La stessa situazione è riscontrabile in tutta l’Emilia Romagna, dove quest’anno i contratti di solidarietà sono arrivati a coinvolgere 185 imprese (contro le 97 del 2010), le aziende che hanno dichiarato il fallimento sono state 35 e quelle ricorse alla cassa integrazione preventiva ben 23.
E allora, per tutti i lavoratori a casa, il Cig non sembra poi così male. Se non altro, spiega Marina del Gruppo La Perla, “c’è un po’ di tempo per trovare qualcos’altro e chissà, magari l’azienda si assesta e noi possiamo rientrare. Io ho svolto il mio lavoro in ditta per 22 anni e ho mandato via tante domande da quando mi trovo in cassa integrazione, da aprile. Ma non si trova nulla, le aziende non assumono. Con un famiglia da mandare avanti, mio marito è un impiegato e non guadagna molto, almeno ho questi 700 euro al mese per sopravvivere”.
“Questa notizia”, aggiunge Fiorella, “è un piccolo margine di tranquillità, perché l’alternativa fa molta più paura. Non è molto quello che mi viene dato ogni mese ma è meglio che niente, anche se ovviamente non mi sento tranquilla. So bene che per me, che ho 49 anni, non è così semplice inserirsi e fare altri lavori. Con la disoccupazione che c’è ci sono molti giovani, laureati anche, che si accontenterebbero di svolgere il mio lavoro di operaia addetta al controllo qualità e alle spedizioni. Così questa notizia mi concede un attimo di respiro, ma se non dovessero reintegrarmi in azienda, anche in un altro reparto, non so cosa succederà. È da quando ho 16 anni che lavoro e non mi sono mai fermata, doverlo fare adesso per andare non si sa dove è dura”.
Ci si accontenta di poco ormai, anche di una situazione che non solo porta alla frustrazione, ma che causa anche pesanti difficoltà economiche. Infatti, oltre alla lunga attesa per ricevere lo stipendio in cassa integrazione, determinata dai tempi tecnici per presentare la domanda da parte dell’azienda, l’osservatorio Cig ha calcolato che questo ammortizzatore sociale costa in media ai lavoratori 2 miliardi e 800 milioni di euro netti. Chi è a zero ore, poi, il primo anno perde circa 5.982 euro netti e, via via che il Cigs viene prorogato, il guadagno del cassaintegrato continua a diminuire, arrivando a costargli ben il 50% della sua originale retribuzione.
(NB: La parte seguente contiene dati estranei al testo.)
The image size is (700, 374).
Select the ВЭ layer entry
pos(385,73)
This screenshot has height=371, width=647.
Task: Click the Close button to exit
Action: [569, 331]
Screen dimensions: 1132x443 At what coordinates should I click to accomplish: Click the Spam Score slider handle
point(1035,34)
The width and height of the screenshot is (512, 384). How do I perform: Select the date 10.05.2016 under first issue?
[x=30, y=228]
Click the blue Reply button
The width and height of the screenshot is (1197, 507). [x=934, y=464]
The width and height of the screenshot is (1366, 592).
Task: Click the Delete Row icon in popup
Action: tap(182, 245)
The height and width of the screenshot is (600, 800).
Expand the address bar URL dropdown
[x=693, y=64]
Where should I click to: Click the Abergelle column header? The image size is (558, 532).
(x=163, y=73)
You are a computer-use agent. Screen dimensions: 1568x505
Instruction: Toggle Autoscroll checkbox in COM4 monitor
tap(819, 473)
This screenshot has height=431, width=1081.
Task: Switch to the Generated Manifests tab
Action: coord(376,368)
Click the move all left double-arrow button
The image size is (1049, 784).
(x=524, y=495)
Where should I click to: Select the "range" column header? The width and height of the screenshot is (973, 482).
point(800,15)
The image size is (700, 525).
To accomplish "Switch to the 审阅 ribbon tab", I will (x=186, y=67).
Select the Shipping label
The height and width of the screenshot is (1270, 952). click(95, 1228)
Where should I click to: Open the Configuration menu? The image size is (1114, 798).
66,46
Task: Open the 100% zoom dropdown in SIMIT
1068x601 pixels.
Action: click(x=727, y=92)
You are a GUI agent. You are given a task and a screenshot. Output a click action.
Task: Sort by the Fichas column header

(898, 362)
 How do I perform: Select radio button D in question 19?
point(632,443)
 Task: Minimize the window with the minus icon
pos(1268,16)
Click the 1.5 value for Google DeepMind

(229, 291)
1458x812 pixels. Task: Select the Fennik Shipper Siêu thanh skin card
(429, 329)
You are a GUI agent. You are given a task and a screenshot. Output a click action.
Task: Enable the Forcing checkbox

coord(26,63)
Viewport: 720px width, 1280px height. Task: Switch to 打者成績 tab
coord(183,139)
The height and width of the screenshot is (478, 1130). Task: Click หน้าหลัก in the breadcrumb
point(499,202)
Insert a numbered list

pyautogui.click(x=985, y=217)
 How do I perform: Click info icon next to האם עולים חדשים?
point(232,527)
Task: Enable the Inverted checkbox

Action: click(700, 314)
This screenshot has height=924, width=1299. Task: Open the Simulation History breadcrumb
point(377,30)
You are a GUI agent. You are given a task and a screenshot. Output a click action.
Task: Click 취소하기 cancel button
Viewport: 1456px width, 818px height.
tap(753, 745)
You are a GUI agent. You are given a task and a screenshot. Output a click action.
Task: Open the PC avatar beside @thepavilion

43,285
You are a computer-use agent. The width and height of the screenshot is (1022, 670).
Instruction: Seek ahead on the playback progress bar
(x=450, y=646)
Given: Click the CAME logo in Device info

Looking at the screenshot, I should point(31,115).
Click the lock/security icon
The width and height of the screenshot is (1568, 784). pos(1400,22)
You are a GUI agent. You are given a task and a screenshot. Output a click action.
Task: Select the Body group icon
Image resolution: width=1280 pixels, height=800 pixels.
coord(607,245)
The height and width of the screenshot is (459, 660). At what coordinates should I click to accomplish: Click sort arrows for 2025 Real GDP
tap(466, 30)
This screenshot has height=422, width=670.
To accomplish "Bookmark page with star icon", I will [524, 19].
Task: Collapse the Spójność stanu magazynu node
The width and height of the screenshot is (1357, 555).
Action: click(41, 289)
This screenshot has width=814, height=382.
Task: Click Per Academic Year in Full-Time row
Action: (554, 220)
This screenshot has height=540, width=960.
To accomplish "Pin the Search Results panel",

“Noi abbiamo fatto cassa integrazione ordinaria, straordinaria e poi in deroga e negli ultimi due casi i soldi non arrivavano mai”, racconta Manuela, operaia della Moto Morini in mobilità da aprile. “Con la straordinaria, ad esempio, il lavoratore rimane anche cinque o sei mesi senza stipendio prima di ricominciare a riceverlo e se hai dei mutui da pagare o le rate della macchina non ce la fai. E anche con la deroga, che la paga la Regione, è stato un incubo aspettare per ricevere qualche soldo con cui tirare avanti”.